Evaluate results and determine if the sensor-to-drillbit data gap can be accurately predicted. 

In [None]:
import json

d_drive_dataset = 'D:\horizontal drilling\datasets'

# read in maxDepth.txt and look at the data, try to see what logs are most common in vertical leg.

def findMostCommonFeature(file):
    with open(file, 'r') as f:
        d = json.loads(f.read())

    i = 0

    columnDict = {'Depth':0,
                'GR':0
                }

    for k,v in d.items():
        # only look at 1000 or so instances. 
        if i < min(1000, len(d.keys())):
            with open('..\\datasets\\scrapedWells\\'+k, 'r') as f:
                lines = f.readlines()
                try:
                    columns = lines[0].strip().split(',')[1:]
                    columnDict['Depth'] += 1
                    for _c in columns[1:]:
                        if _c not in columnDict and _c not in ['#Depth', 'DEPTH', 'DEPT']:
                            columnDict[_c] = 1
                        else:
                            columnDict[_c] += 1 
                except Exception as err:
                    pass
        # df = pd.read_csv(k, index_col=0)
        i += 1

    sortedColumnDict = dict(sorted(columnDict.items(), 
                                    key=lambda item: item[1],
                                    reverse=True))

    print(sortedColumnDict)

findMostCommonFeature('../housekeeping/maxDepths.txt')

In [12]:
import pandas as pd
import matplotlib.pyplot as plt
import os
import glob

pd.set_option('display.float_format', lambda x: '%.3f' % x)

def find_dense_well_clusters(dataset_directory):
    # read in excel dataset from file.
    
    df = pd.read_csv(dataset_directory)

    # determine the highest well density / county.
    county_well_count = df['County/Parish'].value_counts()
    densest_county, c_num_wells = [(k,v) for k,v in county_well_count.items()][0]

    # create subset of wells in this county.
    county_wells_df = df.loc[df['County/Parish'] == densest_county]

    # redo for highest field density.
    field_well_count = county_wells_df['Field'].value_counts()
    densest_field, f_num_wells    = [(k,v) for k,v in field_well_count.items()][0]
        
    densest_field_df = county_wells_df.loc[df['Field'] == densest_field]

    # densest subplay
    subplay_well_count = densest_field_df['DI Subplay'].value_counts()
    densest_subplay, sp_num_wells    = [(k,v) for k,v in subplay_well_count.items()][0]
    densest_subplay_df = densest_field_df.loc[df['DI Subplay'] == densest_subplay]
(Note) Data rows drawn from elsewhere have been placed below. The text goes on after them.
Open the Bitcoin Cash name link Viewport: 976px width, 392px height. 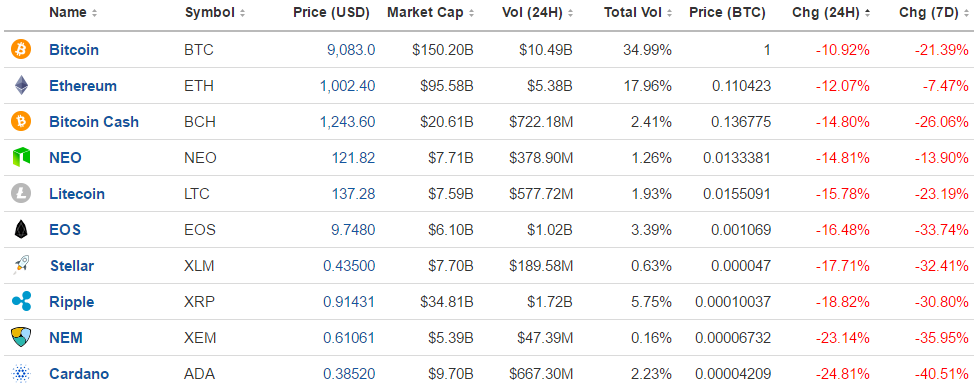click(x=94, y=122)
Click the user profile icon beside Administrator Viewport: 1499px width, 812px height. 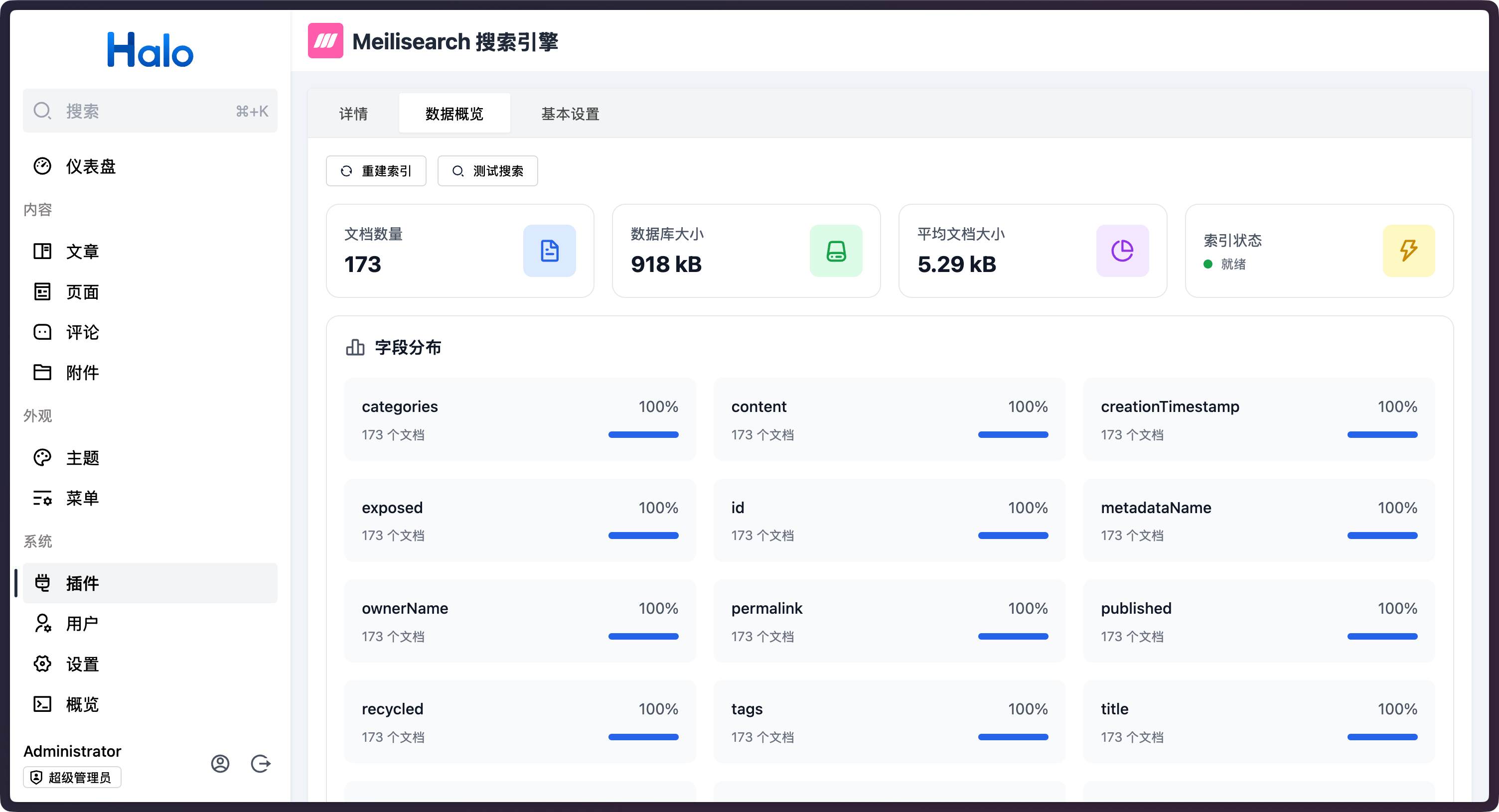pyautogui.click(x=220, y=763)
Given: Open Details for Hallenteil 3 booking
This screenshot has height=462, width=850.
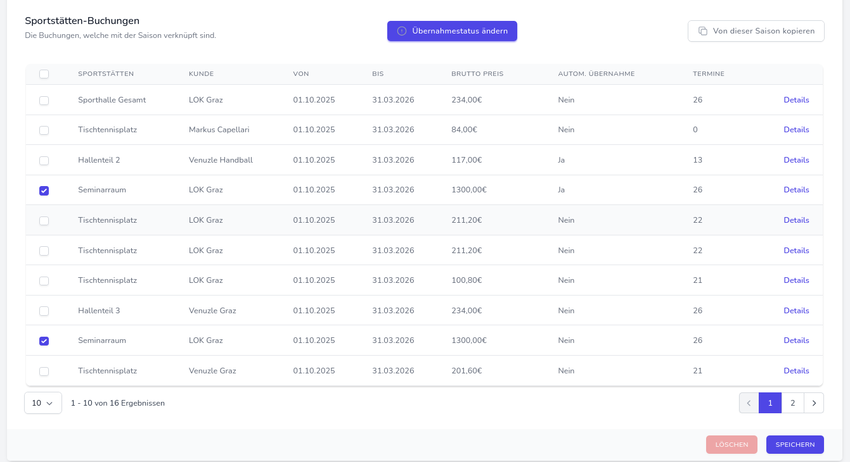Looking at the screenshot, I should [796, 311].
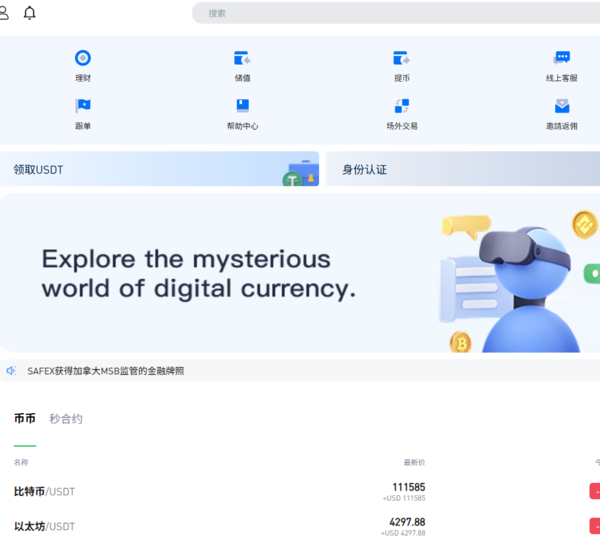The image size is (600, 544).
Task: Click the digital currency exploration banner
Action: (x=300, y=273)
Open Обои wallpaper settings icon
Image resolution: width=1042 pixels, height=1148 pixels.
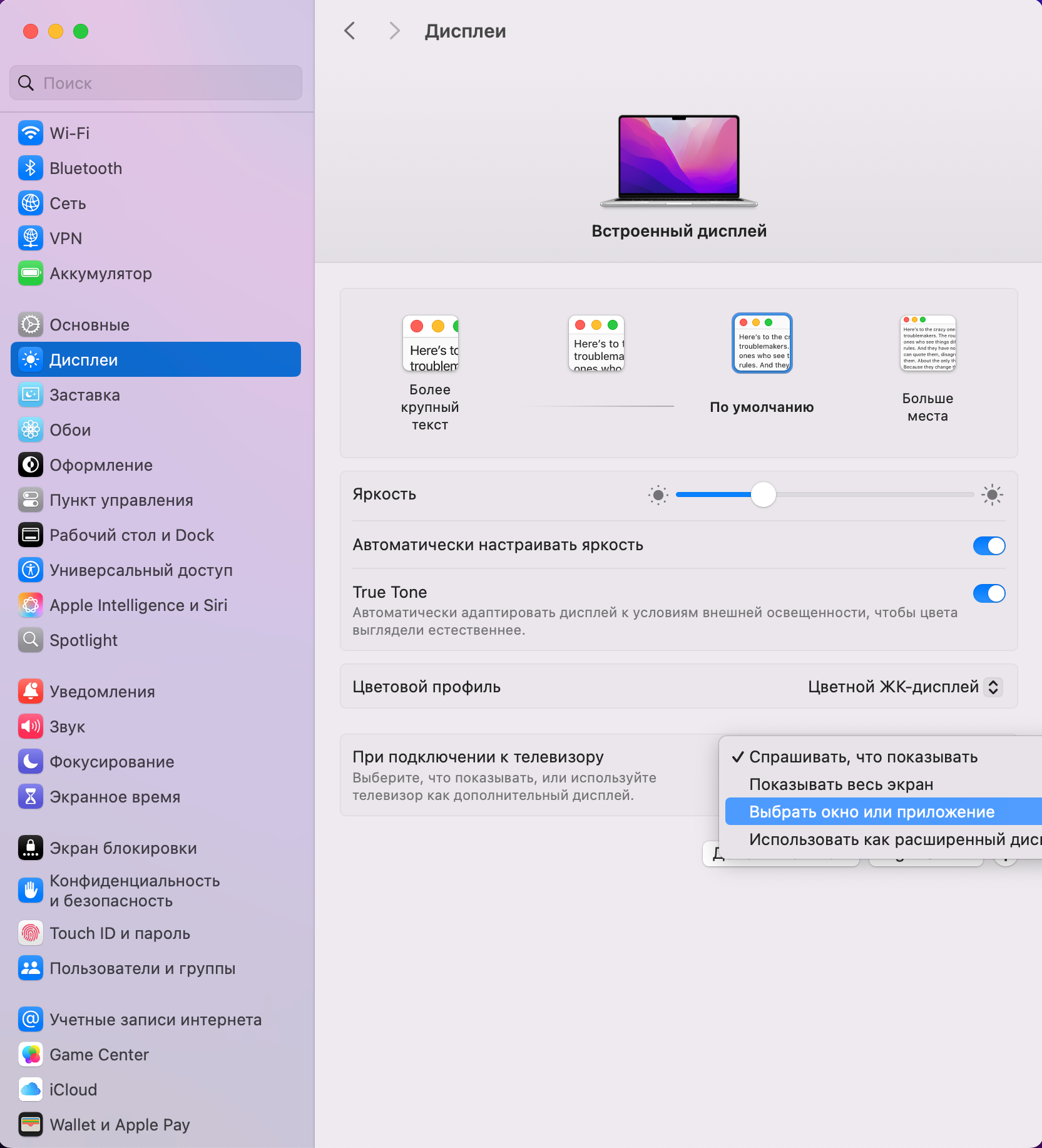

    densest_subplay_df.to_csv('../datasets/densest_subplay.csv', index=False)
    return densest_subplay_df

def create_trajectory_directories(subplay_df):

    # just rename this for ease of use.
    df = subplay_df

    api14s = [int(api / 1e4) for api in df['API14'].tolist()]

    root_dir = 'D:\horizontal drilling\datasets\scrapedWells'

    log_folders = sorted([int(path.split('\\')[-1]) for path in glob.glob(f'{root_dir}/*')], reverse=True)

    wells_with_data = sorted(list(set(api14s) & set(log_folders)))
   
    try:
        os.mkdir('../datasets/mckenzie-county')
    except OSError:
        print('directory already exists.')
        pass
    
    for api14 in wells_with_data:
        try:
            os.mkdir(f'../datasets/mckenzie-county/{api14}')
        except OSError:
            pass
    
    return wells_with_data   

def verify_folders_have_trajectories(api14s):

    root_dir = r"C:\Users\rush\Desktop\programming\horizontal drilling\datasets\mckenzie-county"

    empty_dirs = [api14 for api14 in api14s if not os.listdir(root_dir + f'\{api14}')]

    # returns True if no empty dirs, returns the list of empty dirs if exist.

    if empty_dirs:
        return empty_dirs
    else:
        return True

    

if __name__ == "__main__":

    # learned that for some reason, the api14's were not properly saved somewhere along the line. so 
    # i went BACK to drillinginfo, and did the query again knowing mckenzie county was very dense.

    densest_subplay = find_dense_well_clusters(dataset_directory='../datasets/mckenzie county.CSV')

    api14s = create_trajectory_directories(densest_subplay)

    if verify_folders_have_trajectories(api14s):
        print('trajectories all accounted for.')
    else:
        print(verify_folders_have_trajectories(api14s))

    

directory already exists.
trajectories all accounted for.